> **Description of the task**:
Transcribe the lines below exactly, beginning with the line that holds "This screenshot has" and ending with the final line, both included. Pictures are to be left out.

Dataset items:
━━━

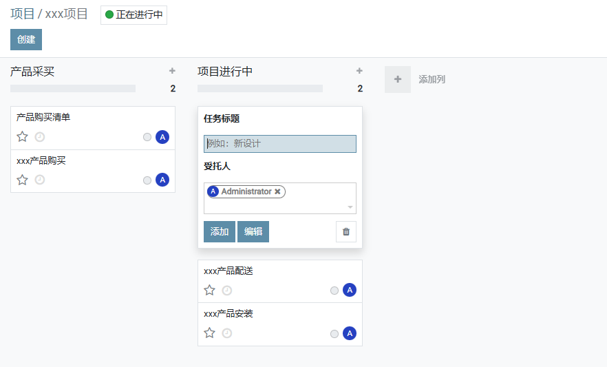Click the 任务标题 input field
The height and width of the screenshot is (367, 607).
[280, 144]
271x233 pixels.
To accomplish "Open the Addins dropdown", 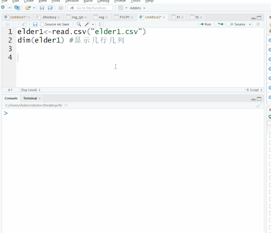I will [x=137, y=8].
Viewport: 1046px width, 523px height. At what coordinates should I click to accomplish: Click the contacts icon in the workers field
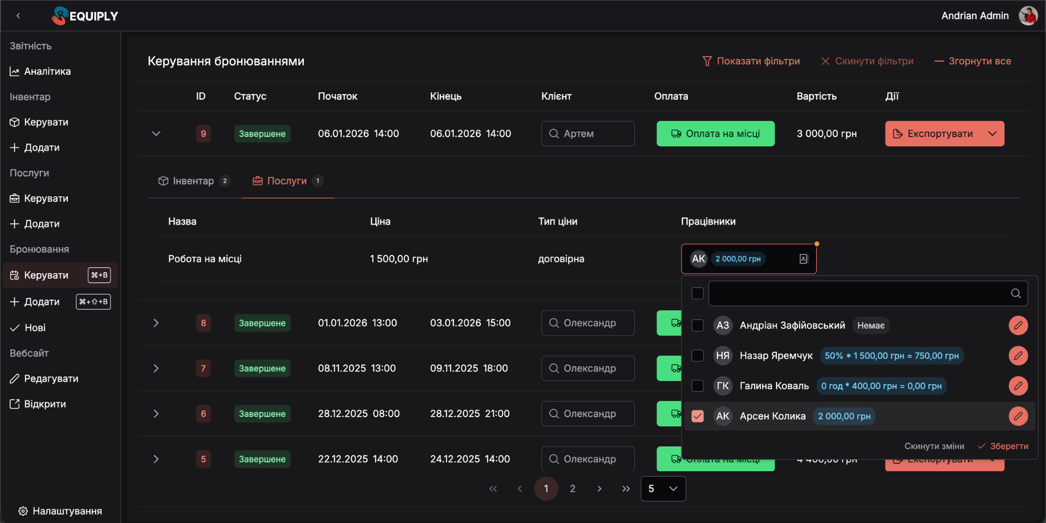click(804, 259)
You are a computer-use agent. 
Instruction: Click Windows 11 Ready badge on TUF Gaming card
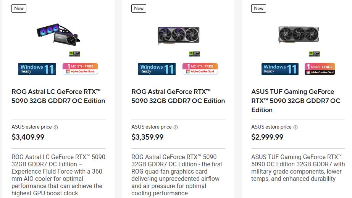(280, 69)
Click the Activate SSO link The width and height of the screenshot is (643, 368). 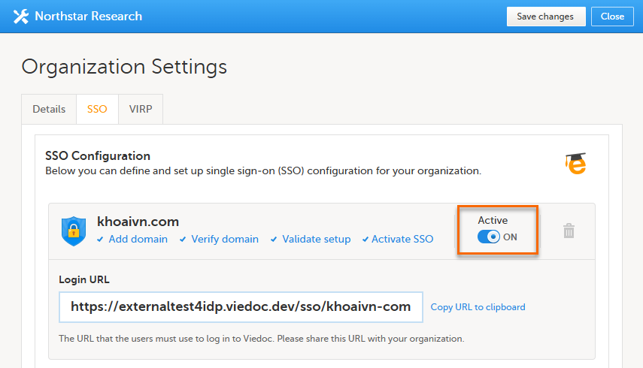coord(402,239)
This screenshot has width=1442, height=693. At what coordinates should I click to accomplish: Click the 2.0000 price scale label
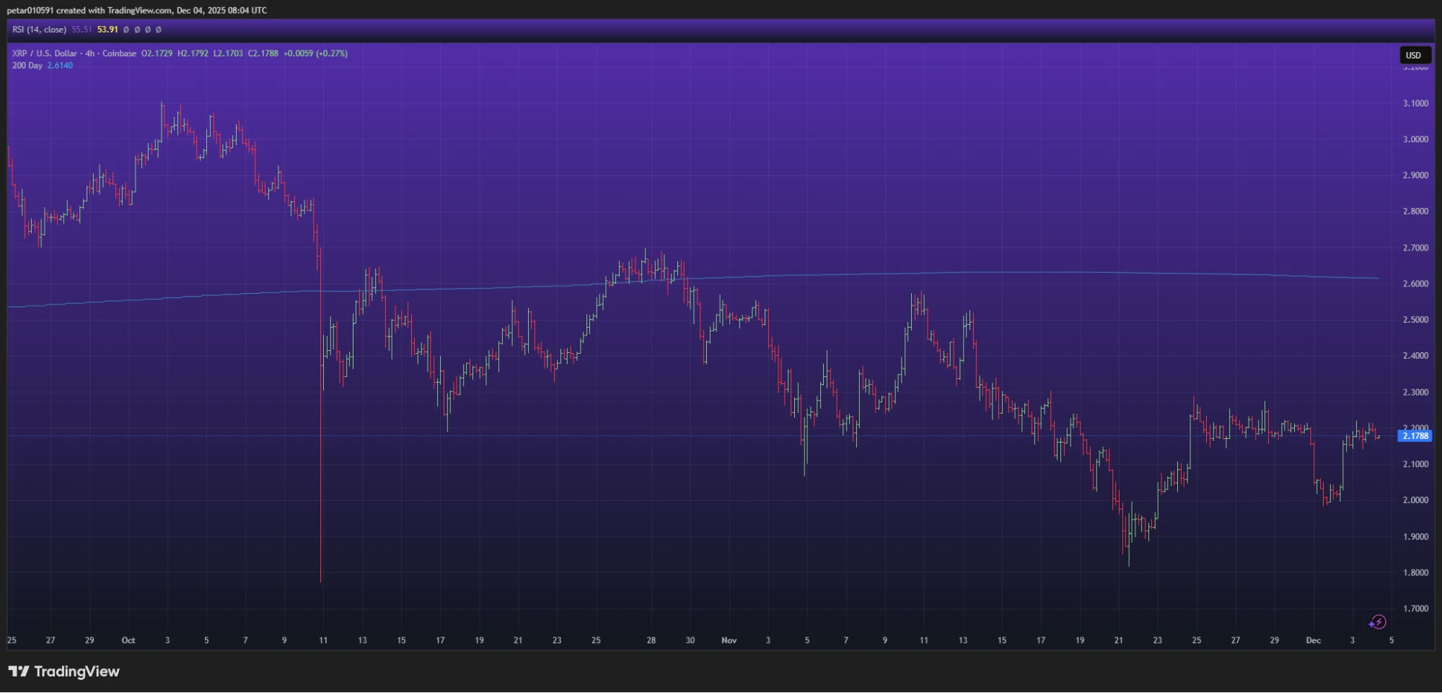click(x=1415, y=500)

━━━

> **Answer to the problem**:
This screenshot has width=1442, height=693. At what coordinates should I click to accomplish: Click the 2.0000 price scale label
click(x=1415, y=500)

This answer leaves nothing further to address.